El problema que enfrentan las compañías estadounidenses y de otros países ricos, es que al mantener mucho efectivo disponible se podría generar un déficit de demanda en la economía. Las políticas macroeconómicas pueden ayudar a impulsar la demanda, pero la competencia también puede marcar la diferencia al reducir las ganancias e incentivar a las empresas a invertir más.
El boom de Silicon Valley da la impresión de una era dorada de dinamismo —en sectores como taxis y startups sí está provocando una revolución—, pero en general, el capitalismo estadounidense está más retraído que antes. La tasa de creación de pequeñas empresas es la menor desde la década de 1970 y su participación en términos de número de trabajadores se ha reducido.
De los trece sectores productivos de ese país (excluyendo la agricultura), diez estaban más concentrados el 2007 que en 1997. Desde la quiebra de Lehman Brothers, el 2008, las empresas estadounidenses han realizado transacciones por US$ 11 millones de millones —equivalentes al 46% de su valor de mercado— cuyo principal objetivo ha sido aumentar su participación de mercado y su poder de marcar precios.

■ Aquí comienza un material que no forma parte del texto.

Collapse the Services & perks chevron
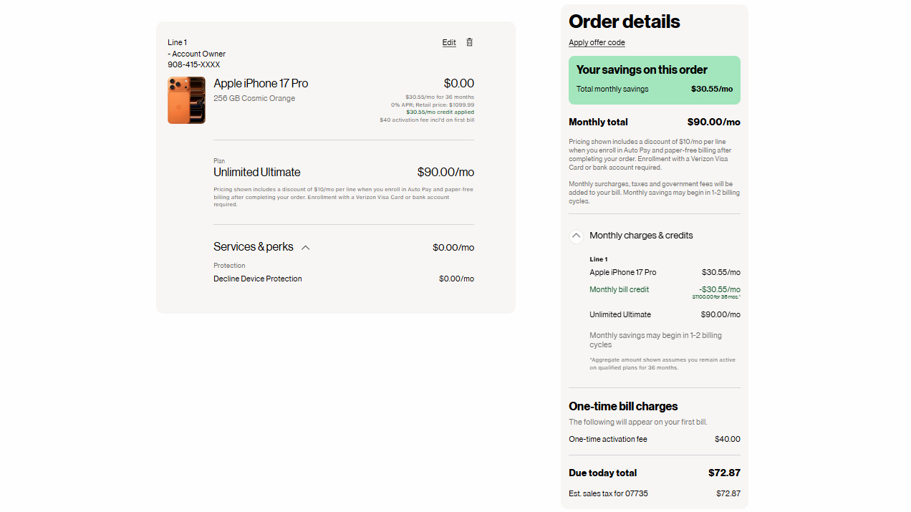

Sectores como aviación comercial, TV por cable, telecomunicaciones, alimentos y salud son ahora menos competitivos. Las gigantes tecnológicas con elevada participación de mercado están obteniendo enormes ganancias y poseen el 41% de todo el efectivo mantenido por las compañías no financieras.
Para resolver el problema, primero hay que eliminar las barreras a la creación de pequeñas empresas. Cerca del 30% de las ocupaciones requiere licencias —por ejemplo, los guías turísticos en Nevada tienen que certificar 733 días de entrenamiento—. Alrededor del 22% de las pequeñas empresas señala que su principal obstáculo es la burocracia y muchas tienen dificultades para obtener crédito.
Segundo, hay que ser vigilante con los oligopolios: el regulador estadounidense solo ha bloqueado un puñado de fusiones desde el 2008. En lugar de intentar establecer el horizonte sobre el que las empresas y los inversionistas deben pensar, los gobiernos necesitan promover la competencia. Esa es la mejor forma de aprovechar la energía hiperactiva del capitalismo en beneficio del crecimiento económico.